With regard to concurrent validity, our findings are in line with previous studies using the ASHS/ASHSr showing that sleep hygiene indices are significantly associated with other subjective and objective sleep quality measures [44, 54, 71,72,73] or in which worse sleep hygiene practices were reported by adolescents with insomnia compared to normal sleepers [73]. Nevertheless, as in a previous study using actigraphy-based sleep outcomes (e.g. sleep duration, sleep efficiency, sleep onset latency) and self-reported daytime sleepiness [54, 74], the strength of the relationships found between the ASHS instruments and other sleep indices was relatively weak (r ≈ .20). The reasons for the low correlations are not fully understood, particularly as higher correlations were found between the ASHS and the PSQI among New Zealand adolescents [59]. While the PSQI may not be an age-appropriate instrument to assess sleep quality in adolescents (e.g., the instrument does not measure the possible discrepancy between weekday and weekend sleep parameters) [74], another explanation for the low correlations might be that sleep hygiene practices were relatively poor in the present sample, resulting in more limited variance compared to other samples. For instance, as reported in Table 1, only six ASHSr items were above the theoretical mean of M = 3.5, whereas the remaining 18 items were below this threshold. Thus, there seems to be considerable scope for improvement with regard to sleep hygiene among Iranian adolescents. Hence, it would be interesting to see whether targeting healthy sleep hygiene practices among adolescents results in stronger correlations between the ASHSr and sleep outcomes in this specific target group [49].

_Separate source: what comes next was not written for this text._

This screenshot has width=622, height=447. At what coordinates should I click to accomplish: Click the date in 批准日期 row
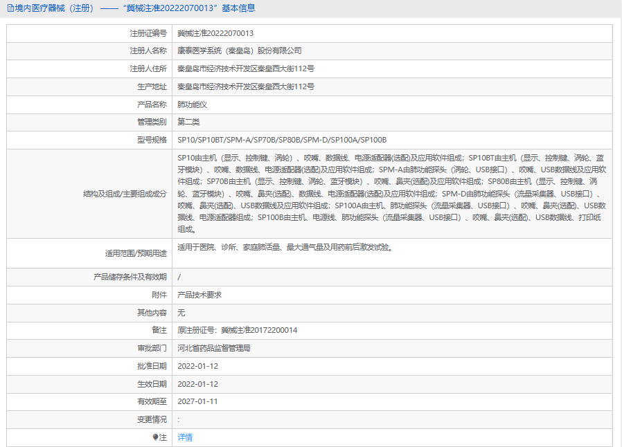(x=197, y=366)
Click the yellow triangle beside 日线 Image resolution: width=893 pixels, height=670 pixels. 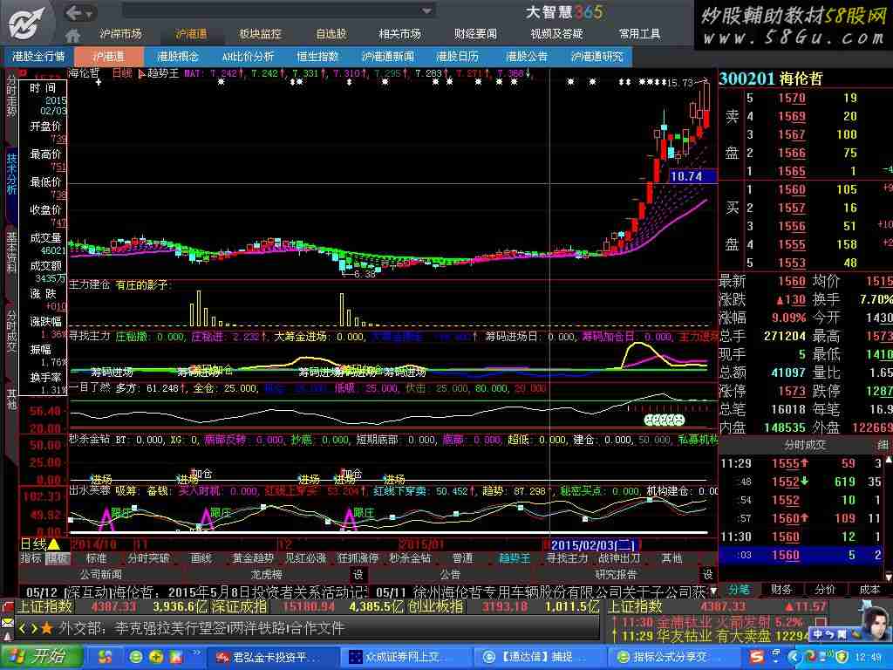click(x=54, y=544)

Some limitations need to be acknowledged that preclude an overgeneralization of the present findings: First, all data are based on self-reports. However, self-report questionnaires are still useful for large-sample research as time- and cost-effective tools. Second, testing the discriminative validity of the ASHSr was not possible because the findings are based on a non-clinical sample of adolescents. Third, convenience sampling was used to select participants. Therefore, the sample may not be fully representative of the entire Iranian student population. For instance, male students were slightly overrepresented in the present sample (57% boys vs. 43% girls). Moreover, a generalization to other age groups is not possible. Fourth, while we used the PSQI to assess concurrent validity, clinical interviews or other instruments such as the Insomnia Severity Index [75, 76], which provide validated cut-off scores for subthreshold/moderate/severe insomnia, might have been more useful to relate the ASHSr with sleep complaints. Nevertheless, among adolescents, valid and reliable instruments to measure sleep hygiene practices are highly needed since adolescence is a period in which considerable changes in sleep/wake pattern, sleep duration, delay in the timing of sleep, and increasingly large discrepancies between weekday and weekend sleep pattern occur [28, 44, 54]. Moreover, while many adolescents have limited awareness that sleep hygiene practices are closely associated with sleep quality [49, 77,78,79], research suggests that sleep hygiene practices can be improved through adequate training [46, 48, 80, 81]. Fourth, more evidence is needed with regard to the predictive validity of the ASHSr, which was not tested in the present study.

Conclusion

The findings showed that the Persian/Farsi version of the ASHSr has acceptable validity and reliability among Iranian adolescents. In summary, the ASHSr offers a comprehensive, time- and cost-effective tool to examine various sleep-hygiene domains among adolescents. Better understanding adolescents’ sleep hygiene is an important prerequisite to optimize programs to educate young people about good sleep habits. The ASHSr might be particularly useful for screening, counseling purposes, and for the evaluation of interventions targeting sleep hygiene. For instance, the ASHSr may help caretakers to ensure that adolescents have regular sleep/wake schedules, healthy sleep environments, and suitable bed routines helpful to prepare them emotionally, cognitively and behaviorally for a good night sleep.